但し、専門家では前・横・後ろのいずれか二方向以上の運動制限(上まで手が上げられない)と夜間痛(夜中になると何もしないのにズキズキ痛む)が同時にある場合には狭い意味で「五十肩」と表現をすることがあります。どの病気でもそうなのですが、特にこのケースでは何もしないのにズキズキ痛むのをまず止めないと治療は成功しません(平均で4回程度)。
しかし、狭い意味なのか広い意味なのかは西洋医学の検査でも即断ができないので、やはりある年齢以上の人の肩の痛みは五十肩なのです。
五十肩は放っておけば治る?
「長い間痛かったけれど自然に治った」という話もよく聞きます。これは本当です。半年くらいのケースもあれば5年や7年くらいかかるケースまで様々ですが、五十肩は一部の悪性や外傷性のものを除いては放置しておいても自然に回復します(運動制限を残す場合が多々ありますが)。
しかし、その間の痛みが耐えられるものなのか・腕の動かせない不自由さは目をつぶれるものなのか・仕事には差し支えないのか・・・・あるいは例えば胃潰瘍のような内臓疾患が原因で痛みが発生している場合もと考えれば、他のパンフレットでも繰り返しているように『病気を我慢しても得することは何もない』という結論が簡単に導き出されることでしょう。素早い治療は素早い回復をもたらしてくれます。
肘や手首の症状もほとんど肩が原因!
肘や手首が痛むときには、肩は痛くなくても実は肩や肩甲骨の周囲の筋肉に原因が存在するケースがほとんどです。どうしても痛む部分が悪いのではないかと思いたいのですが、例えば脳溢血を起こしてしまうと原因は脳にあるのに不自由になってしまうのは手足です(リハビリで手足を動かすのですから肘や膝も直接治療する必要は多少ありますが、やはり原因を取り除きます)。
肘の症状については95%が肩のみに原因があります。「ビール瓶が持てない」と言われたとしても、ビールを我慢するかと言えば絶対に飲んでいますよね。大抵は脇を締めていると不思議と痛まないからです。本当に肘が故障しているならどんな姿勢でも加重が掛かれば必ず痛むはずなのにある姿勢だけが痛むということはどこかの筋肉が故障をしているということで、脇を締めれば痛くないのであれば肩の筋肉を治療すればいいのです。

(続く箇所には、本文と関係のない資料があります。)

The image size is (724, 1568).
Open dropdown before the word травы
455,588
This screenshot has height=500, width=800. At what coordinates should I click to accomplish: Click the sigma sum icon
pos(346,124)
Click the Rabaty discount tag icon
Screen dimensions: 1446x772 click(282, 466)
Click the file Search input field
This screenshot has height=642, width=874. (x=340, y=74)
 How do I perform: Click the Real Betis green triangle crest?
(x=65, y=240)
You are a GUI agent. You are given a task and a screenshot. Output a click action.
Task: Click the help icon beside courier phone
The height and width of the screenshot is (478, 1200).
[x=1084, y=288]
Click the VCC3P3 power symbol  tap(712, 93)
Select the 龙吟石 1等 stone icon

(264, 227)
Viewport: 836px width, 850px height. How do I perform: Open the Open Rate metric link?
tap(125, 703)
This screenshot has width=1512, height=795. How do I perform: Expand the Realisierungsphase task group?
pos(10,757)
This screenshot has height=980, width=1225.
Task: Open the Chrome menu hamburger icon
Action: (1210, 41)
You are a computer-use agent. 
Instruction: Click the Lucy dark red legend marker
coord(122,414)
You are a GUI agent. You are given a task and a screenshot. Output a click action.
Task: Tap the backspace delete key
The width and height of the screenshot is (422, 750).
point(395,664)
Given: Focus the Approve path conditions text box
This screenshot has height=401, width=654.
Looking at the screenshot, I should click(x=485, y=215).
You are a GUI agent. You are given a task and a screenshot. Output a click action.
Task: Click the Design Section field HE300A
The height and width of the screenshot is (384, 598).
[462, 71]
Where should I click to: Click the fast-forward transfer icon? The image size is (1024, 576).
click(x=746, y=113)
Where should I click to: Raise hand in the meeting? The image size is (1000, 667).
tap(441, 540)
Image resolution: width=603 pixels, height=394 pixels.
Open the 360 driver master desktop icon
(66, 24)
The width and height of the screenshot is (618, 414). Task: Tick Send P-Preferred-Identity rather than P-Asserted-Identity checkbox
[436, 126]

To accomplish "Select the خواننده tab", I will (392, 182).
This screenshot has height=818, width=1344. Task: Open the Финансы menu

手首は小さな8つの骨が埋め込まれて形成されていますから捻挫を起こしやすくなっています。しかし、「腱鞘炎になった」とよく聞きますが現代では指だけに力の掛かる作業は少なく、実は肩の筋肉が原因の場合が多いのです。どちらが最初でも細かな動きの部分ですから、手首だけを治療して痛みが取れてもすぐに再発するので手首の場合は肩と両方を治療する必要はあります。
「少し痛いだけだから」と軽く考えずに、完全に治し切って下さい。